For Bush, who has sought to expand the power of the presidency, especially over matters involving foreign affairs, the decision was a particularly harsh blow. Chief Justice John Roberts, whom Bush named to the court in 2005, declared that the president had gone too far.

As a matter of "first principles," Roberts wrote in the majority opinion, "the president's authority to act, as with the exercise of any governmental power, 'must stem either from an act of Congress or from the Constitution itself.' "

Roberts declared that in this case Bush had neither source of authority in his favor, citing a 1952 case that struck down President Truman's seizure of steel mills during the Korean War, a landmark precedent laying out the limits of presidential power.

Yesterday's case involves a Mexican named Jose Ernesto Medellin, who was sentenced to death in Texas for his role in the rape and murder of two teenage girls in 1994. Local authorities did not inform Medellin that he had a right to contact the Mexican Consulate when he was arrested or during his trial and initial appeal.

Under an international treaty called the Vienna Convention, foreign nationals who get into legal trouble in another country have a right to contact their home country's representatives to seek assistance.

A related treaty also allows the International Court of Justice, a Hague-based tribunal set up by the United Nations that is also called the World Court, to resolve disputes over alleged violations of the treaty.

Mexico sued the United States before the World Court, and in 2004 the panel ruled that 51 Mexicans on death row in various states, including Medellin, had a right to have their cases reviewed by American courts to see whether a new trial was necessary.

Although Bush disagreed with the ruling and pulled out of the treaty, ending the World Court's jurisdiction over consular-rights disputes involving the United States in the future, in 2005 he ordered states to grant new hearings for the 51 Mexicans anyway as a matter of foreign policy.

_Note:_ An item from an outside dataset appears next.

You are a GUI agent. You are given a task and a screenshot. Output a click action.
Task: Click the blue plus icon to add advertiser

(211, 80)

But Texas refused to give Medellin a new hearing, citing a state law that limits appeals in death-penalty cases. Medellin appealed to the Supreme Court, setting up a momentous test of several controversies that have divided legal thinkers in recent years, including the proper role of international law in domestic legal disputes and the scope of presidential power.

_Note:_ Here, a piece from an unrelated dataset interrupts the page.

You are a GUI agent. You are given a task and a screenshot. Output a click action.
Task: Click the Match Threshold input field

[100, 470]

In yesterday's decision, justices on both sides of the Supreme Court's ideological divide signaled that their interest in international law trumped their interest in executive power. Conservative justices who have been sympathetic to Bush's expansive claims of power in matters of national security abandoned the White House in order to curtail the authority of international law, while liberals who have criticized Bush in other disputes largely lined up with the administration.

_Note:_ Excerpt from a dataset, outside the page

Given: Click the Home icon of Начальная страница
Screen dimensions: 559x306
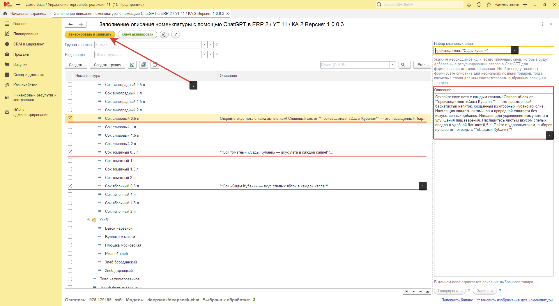Looking at the screenshot, I should (5, 13).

In the majority opinion, Roberts wrote that even though the United States had ratified the treaty during the Nixon administration, it was not binding unless Congress separately enacted a domestic statute saying the same thing. Bush, he said, was illegally trying to make law by enforcing the treaty on his own, without congressional legislation.

Roberts was joined by the other four most conservative members of the court: Samuel Alito, Antonin Scalia, Clarence Thomas, and Anthony Kennedy. Justice John Paul Stevens, who usually votes with the court's liberals, also sided with the conservatives but wrote a separate opinion urging Texas to obey the World Court anyway.

Bush found unusual allies in three liberal justices: Stephen Breyer, Ruth Bader Ginsburg, and David Souter. In a dissent written by Breyer, the justices argued that the treaty was binding even without separate legislation by Congress, and so Texas should comply with Bush's attempt to enforce international law.

"President Bush has determined that domestic courts should enforce this particular [International Court of Justice] judgment," Breyer wrote. "And Congress has done nothing to suggest the contrary. Under these circumstances, I believe the treaty obligations . . . bind the courts no less than would" an act of Congress.